(Collected data)
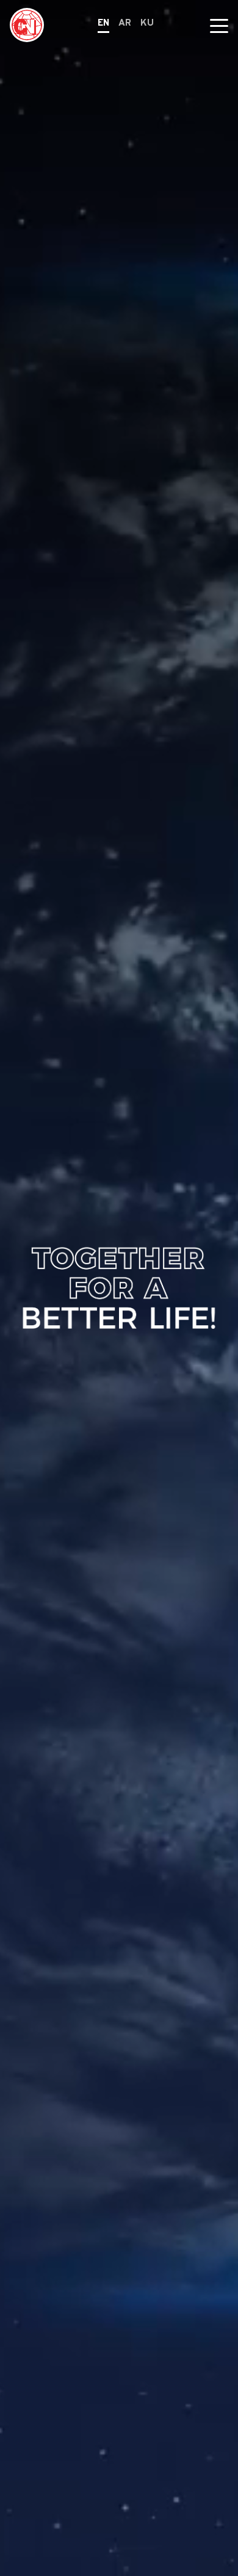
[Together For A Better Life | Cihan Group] (27, 25)
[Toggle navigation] (219, 25)
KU (147, 23)
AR (124, 23)
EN (103, 23)
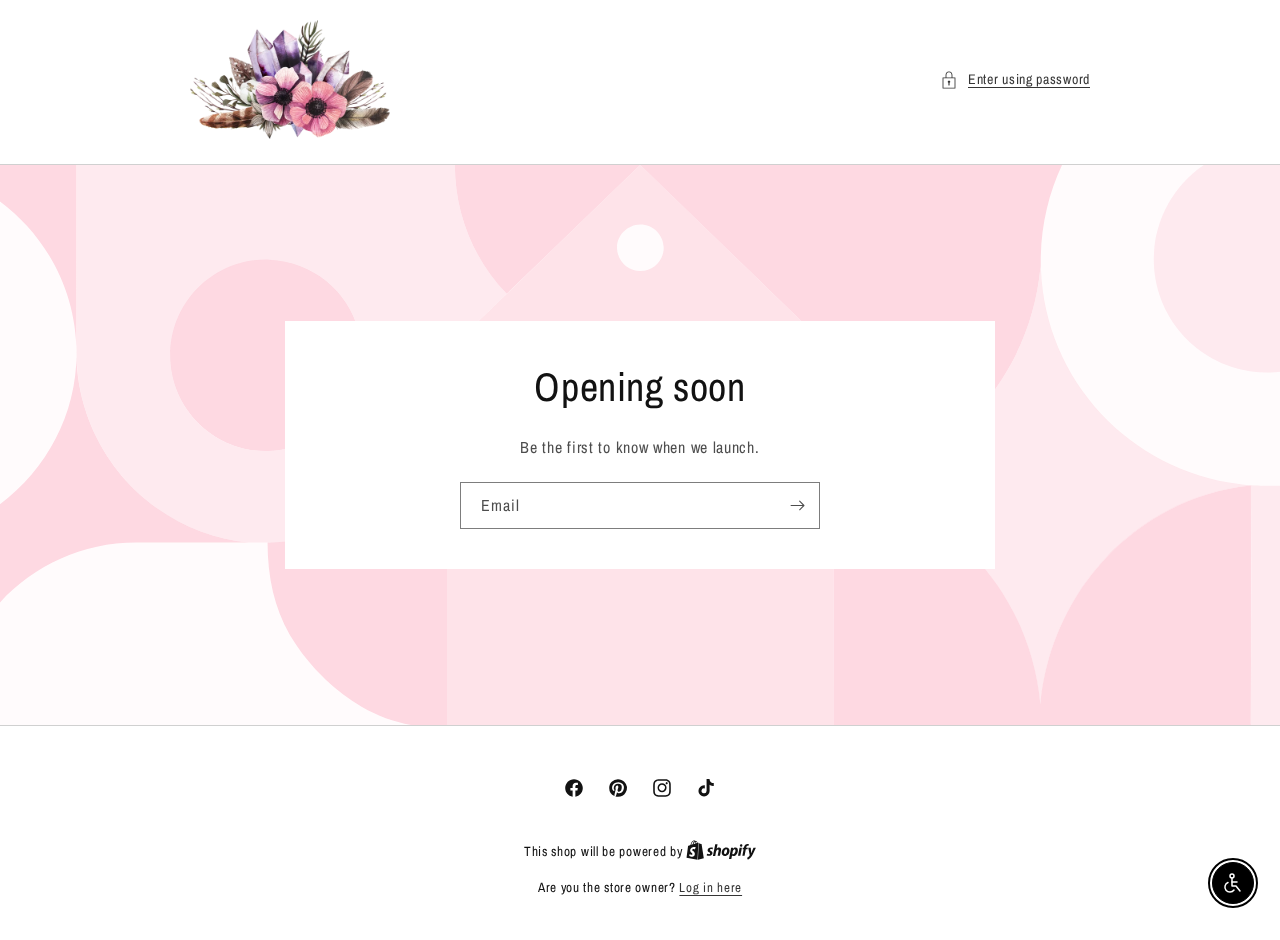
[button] (1015, 79)
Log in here (710, 887)
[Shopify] (721, 851)
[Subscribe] (797, 505)
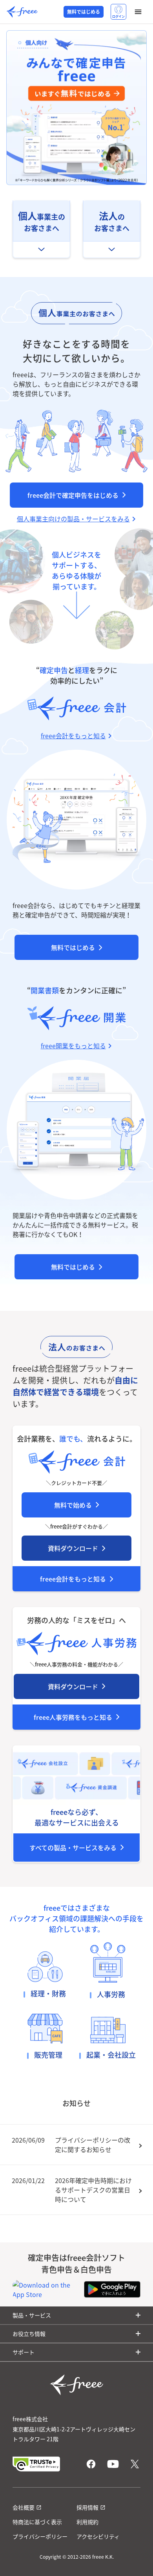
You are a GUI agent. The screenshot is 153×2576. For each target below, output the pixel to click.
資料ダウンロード (73, 1548)
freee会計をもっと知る (73, 1578)
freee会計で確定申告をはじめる (72, 495)
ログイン (118, 16)
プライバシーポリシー (40, 2536)
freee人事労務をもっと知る (73, 1717)
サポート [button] (24, 2352)
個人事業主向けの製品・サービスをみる (73, 518)
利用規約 (87, 2522)
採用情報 (87, 2507)
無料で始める (73, 1505)
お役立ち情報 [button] (29, 2333)
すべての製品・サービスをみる (73, 1847)
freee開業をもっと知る (73, 1045)
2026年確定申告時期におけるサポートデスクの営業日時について (93, 2190)
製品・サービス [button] (32, 2315)
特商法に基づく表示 (37, 2522)
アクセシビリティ (98, 2536)
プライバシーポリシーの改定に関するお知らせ (92, 2144)
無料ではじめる (83, 11)
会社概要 (24, 2507)
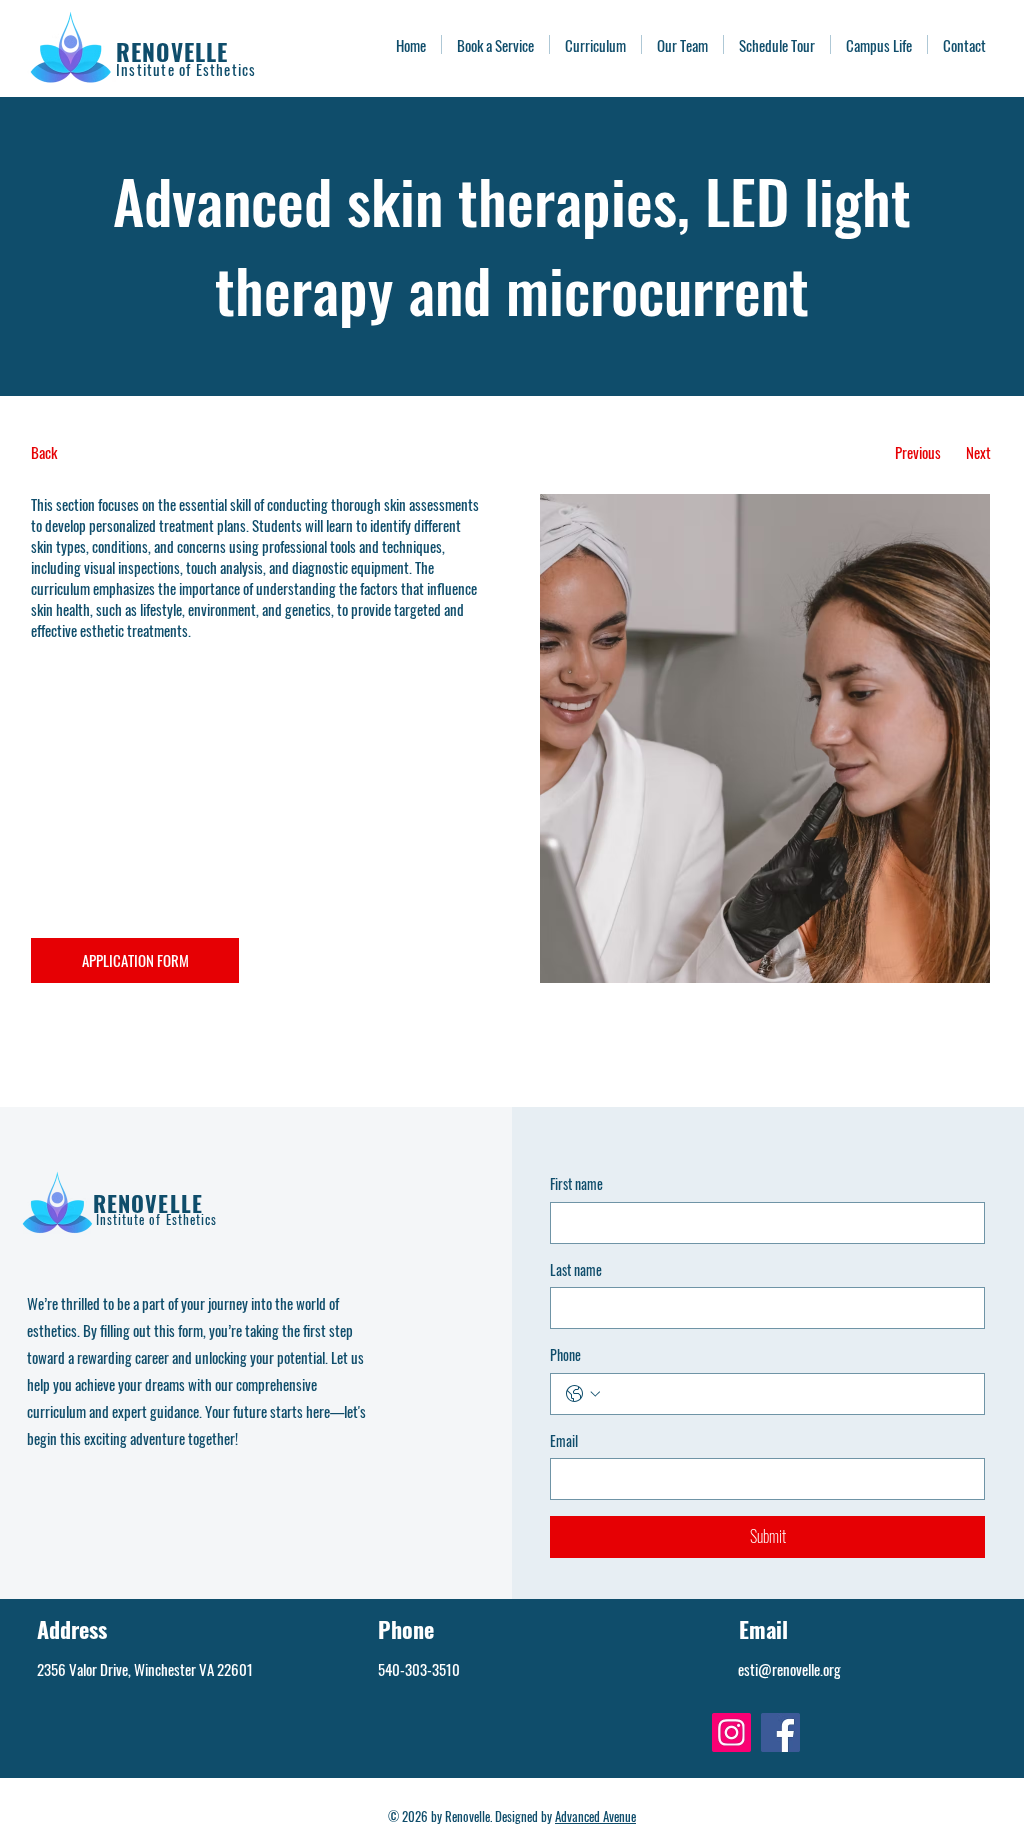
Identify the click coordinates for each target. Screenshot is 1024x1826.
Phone (565, 1355)
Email (564, 1441)
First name (576, 1184)
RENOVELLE (172, 52)
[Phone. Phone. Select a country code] (583, 1394)
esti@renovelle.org (789, 1669)
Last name (576, 1270)
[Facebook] (780, 1732)
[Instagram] (731, 1732)
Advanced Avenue (595, 1816)
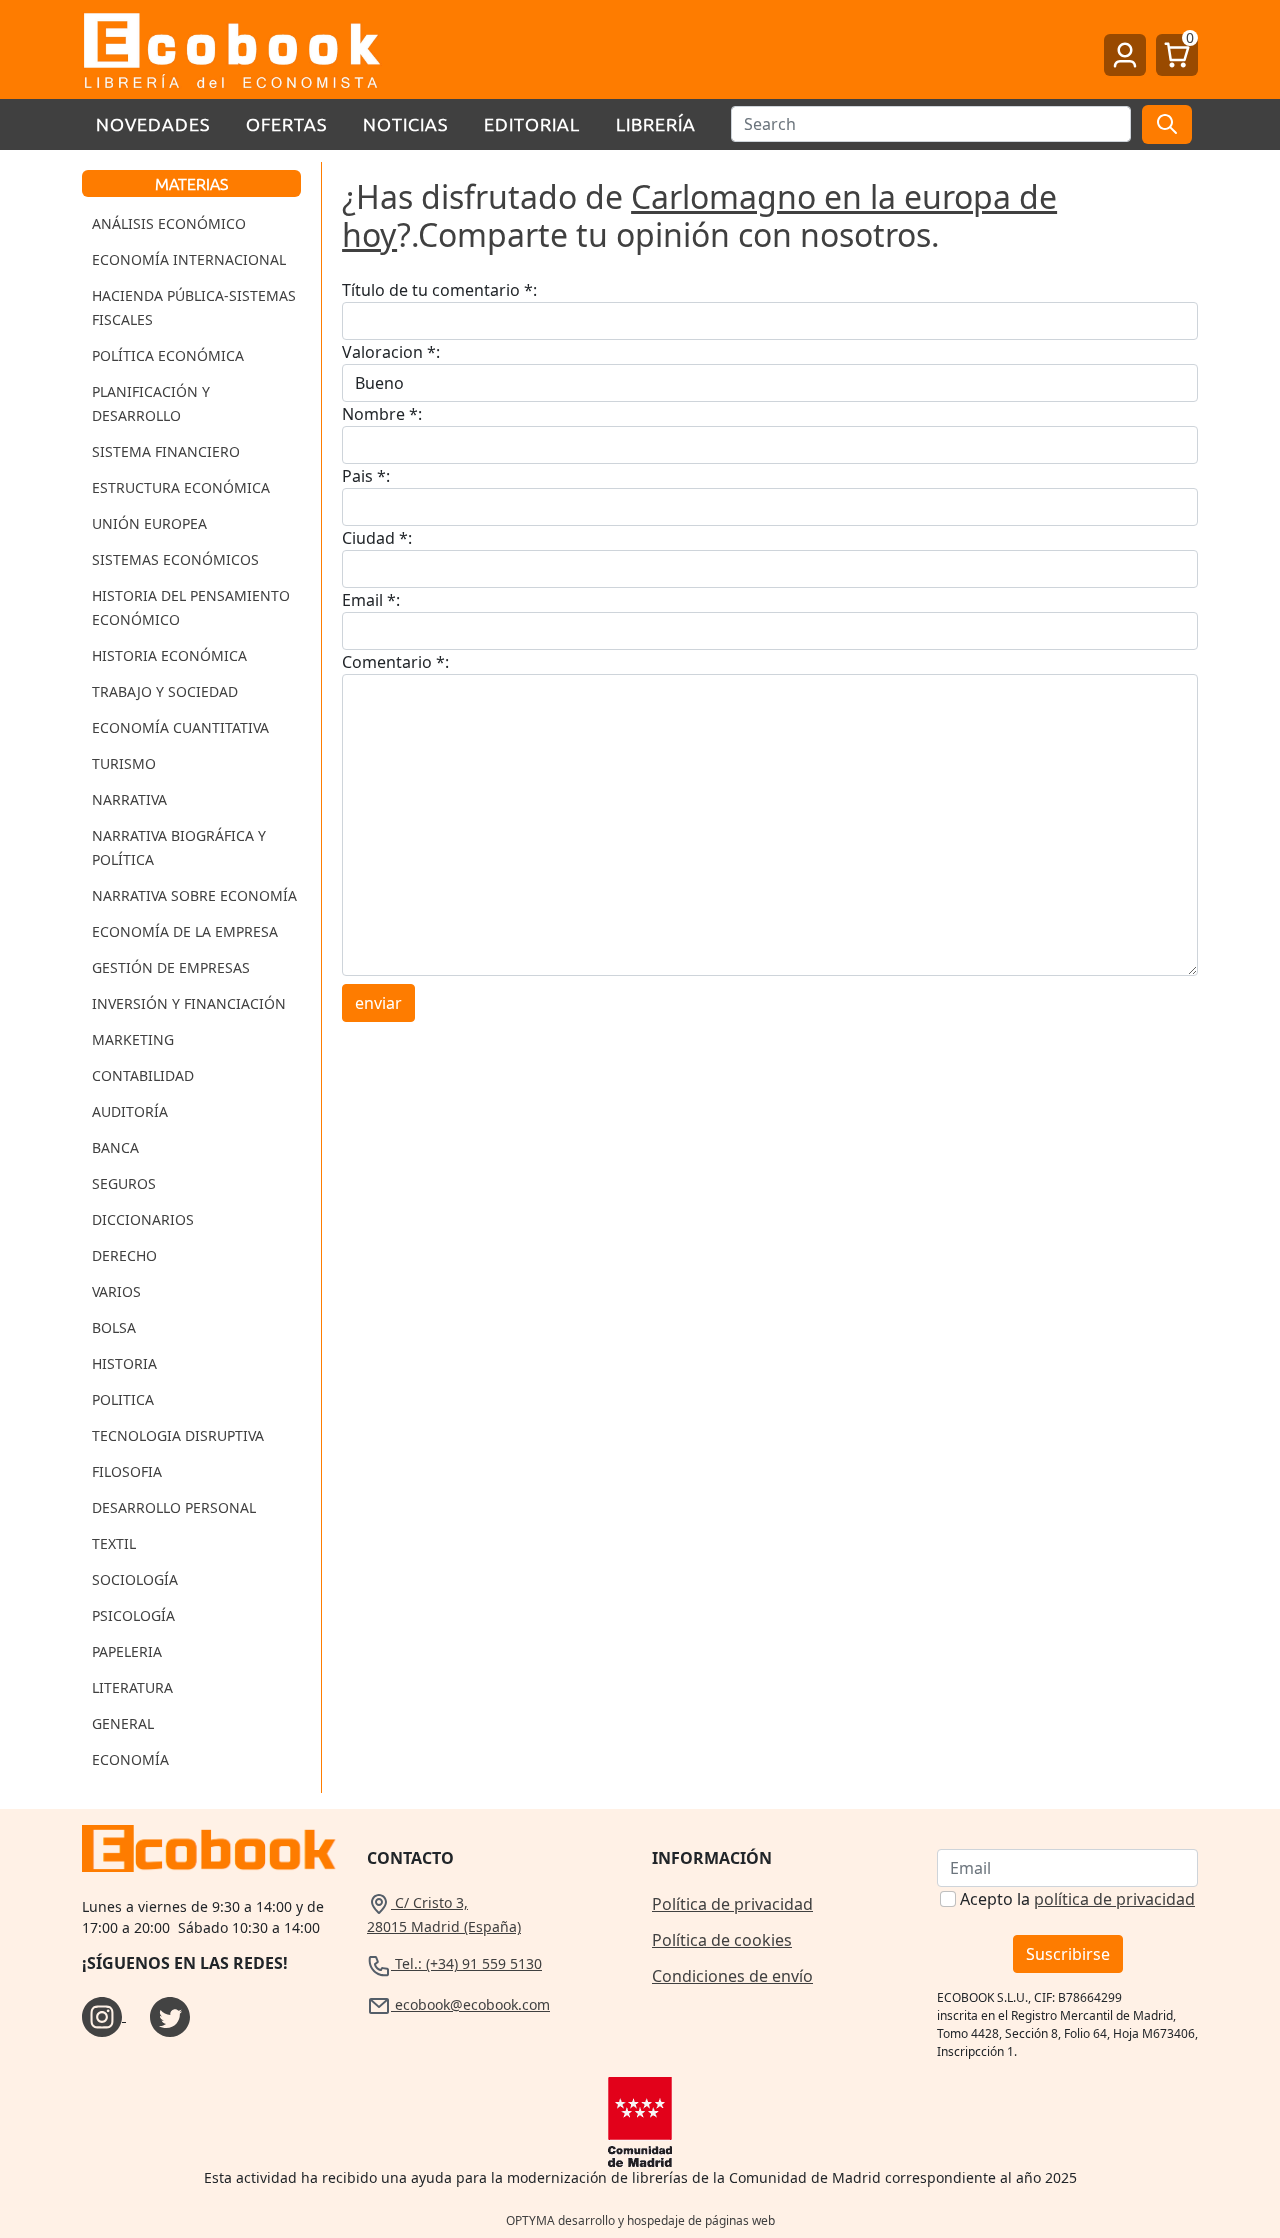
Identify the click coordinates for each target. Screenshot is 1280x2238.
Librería (656, 123)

* **WHAT YOU WILL DO**: Omit each image and transcribe the remaining records word for word.

* **RESPONSE**:
[Together For A Better Life | Cihan Group] (27, 25)
[Toggle navigation] (219, 25)
KU (147, 23)
AR (124, 23)
EN (103, 23)
[button] (1015, 79)
Log in here (710, 887)
[Shopify] (721, 851)
[Subscribe] (797, 505)
You are a GUI agent. The screenshot is 153×2576. For each target below, output the pixel to click.
資料ダウンロード (73, 1548)
freee会計をもっと知る (73, 1578)
freee会計で確定申告をはじめる (72, 495)
ログイン (118, 16)
プライバシーポリシー (40, 2536)
freee人事労務をもっと知る (73, 1717)
サポート [button] (24, 2352)
個人事業主向けの製品・サービスをみる (73, 518)
利用規約 (87, 2522)
採用情報 (87, 2507)
無料で始める (73, 1505)
お役立ち情報 [button] (29, 2333)
すべての製品・サービスをみる (73, 1847)
freee開業をもっと知る (73, 1045)
2026年確定申告時期におけるサポートデスクの営業日時について (93, 2190)
製品・サービス [button] (32, 2315)
特商法に基づく表示 (37, 2522)
アクセシビリティ (98, 2536)
プライバシーポリシーの改定に関するお知らせ (92, 2144)
無料ではじめる (83, 11)
会社概要 (24, 2507)
Identify the click coordinates for each target. Screenshot is 1024x1826.
Phone (565, 1355)
Email (564, 1441)
First name (576, 1184)
RENOVELLE (172, 52)
[Phone. Phone. Select a country code] (583, 1394)
esti@renovelle.org (789, 1669)
Last name (576, 1270)
[Facebook] (780, 1732)
[Instagram] (731, 1732)
Advanced Avenue (595, 1816)
Identify the click coordinates for each target. Screenshot is 1280x2238.
Librería (656, 123)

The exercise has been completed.